Not because we're knee-jerk leftists, but because history has shown that it's the progressive path — peace rather than war, regulation rather than unfettered capitalism, equal rights, concern for the environment, and liberal economic policies — that has been most likely to move us forward as a nation.
That's definitely not going to happen under Mitt Romney, who has moved further and further to the right to gain the support of the crazies now controlling his party.
Having pandered to the Tea Party in order to win the G.O.P. nomination, voters right, left and center are correctly left asking: "What does this guy really believe in?"
He was for Romneycare before it became Obamacare. He was pro-choice before deciding Roe v. Wade needed to be overturned. He believed that global warming was occurring and humans were contributing to it, until he decided he didn't know why it was happening.
At this point, the only immutable belief held by Romney appears to be his absolute certainty that he should be president. What he's proved is that he'll take almost any position to achieve that goal.
In Obama, despite his shortcomings, we've seen a president who remains calm in crisis and deliberative in his approach to governance.
He's withdrawn our troops from Iraq, and he's set a deadline to end the war in Afghanistan. He pushed through health-care reform that, although far from ideal, has opened the door to insurance coverage to 32 million Americans — including those with pre-existing conditions and people under the age of 26, who can now be covered by their parents' insurance.
Here in Michigan, the administration's successful approach to helping save the auto industry from liquidation can't be denied. Abroad, Osama bin Laden won't be masterminding any more attacks.
No president in modern history came into office facing the challenges that awaited Obama on his first day as president. With two wars under way and the economy on the verge of collapse, he faced a Herculean challenge.

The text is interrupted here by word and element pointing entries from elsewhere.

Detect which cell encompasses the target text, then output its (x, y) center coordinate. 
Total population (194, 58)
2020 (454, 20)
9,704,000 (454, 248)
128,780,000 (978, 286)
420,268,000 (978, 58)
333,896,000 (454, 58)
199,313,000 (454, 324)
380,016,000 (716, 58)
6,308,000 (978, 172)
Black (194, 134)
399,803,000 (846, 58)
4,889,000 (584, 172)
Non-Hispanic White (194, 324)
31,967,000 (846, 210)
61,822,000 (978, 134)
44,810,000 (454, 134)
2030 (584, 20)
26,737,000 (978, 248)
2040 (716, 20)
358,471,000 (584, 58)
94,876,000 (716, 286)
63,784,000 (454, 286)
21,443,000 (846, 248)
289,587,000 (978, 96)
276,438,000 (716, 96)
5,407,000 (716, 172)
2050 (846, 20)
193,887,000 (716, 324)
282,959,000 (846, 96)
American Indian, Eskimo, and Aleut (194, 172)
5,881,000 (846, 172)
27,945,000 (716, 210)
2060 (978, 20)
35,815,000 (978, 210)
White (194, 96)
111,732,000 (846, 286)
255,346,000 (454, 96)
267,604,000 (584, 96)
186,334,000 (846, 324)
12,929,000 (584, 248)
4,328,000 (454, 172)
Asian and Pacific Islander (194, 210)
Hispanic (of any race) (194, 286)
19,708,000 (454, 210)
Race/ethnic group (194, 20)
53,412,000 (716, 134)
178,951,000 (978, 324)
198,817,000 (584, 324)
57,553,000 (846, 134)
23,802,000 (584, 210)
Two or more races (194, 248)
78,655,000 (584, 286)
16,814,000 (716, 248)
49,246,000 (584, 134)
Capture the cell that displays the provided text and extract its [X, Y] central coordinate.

Obama rose to that challenge. It seems that many have conveniently forgotten just how bad things were only four years ago.
In January 2009, Obama's first month in office, more than 800,000 jobs were lost. For Republicans to ridicule the recovery the Obama administration has engineered is the height of both intellectual dishonesty and cynical politicking. These are the same extremist Republicans who fail to admit their embrace of the economic and regulatory policies that led to the collapse in the first place, and who did everything possible to thwart the size and effectiveness of the Obama program to stimulate the economy.
Still, the Obama administration did halt the slide into an economic abyss, and a turnaround is under way. More than 5 million private-sector jobs have been created, and the economy has been expanding (albeit slowly) for 13 consecutive quarters.
And it's crucial to point out that the Republican opposition goes beyond usual differences over governance. More than in any time in our recent past, the party out of power has based its agenda on the raw politics of returning to power. Since the day Obama was sworn into office, the GOP's No. 1 priority has been to block progress in order to put their party back in the White House.
Republicans should not be rewarded for putting party interests so cravenly above the national interest.
As far as the best interests of not just this country, but of the entire world, the question of what to do about the threat posed by global warming must be considered, even though the issue has been almost completely absent from this campaign.
Does anyone in his or her right mind think that Romney — who seldom fails to mention how much he loves coal — would be more green than Obama? Of course not.
The same is true of a host of social issues — from a woman's right to choose to gay rights.
When the only pragmatic choice is between Barack Obama and Mitt Romney, there's no doubt about where the hope for a better future lies. That future is with Obama.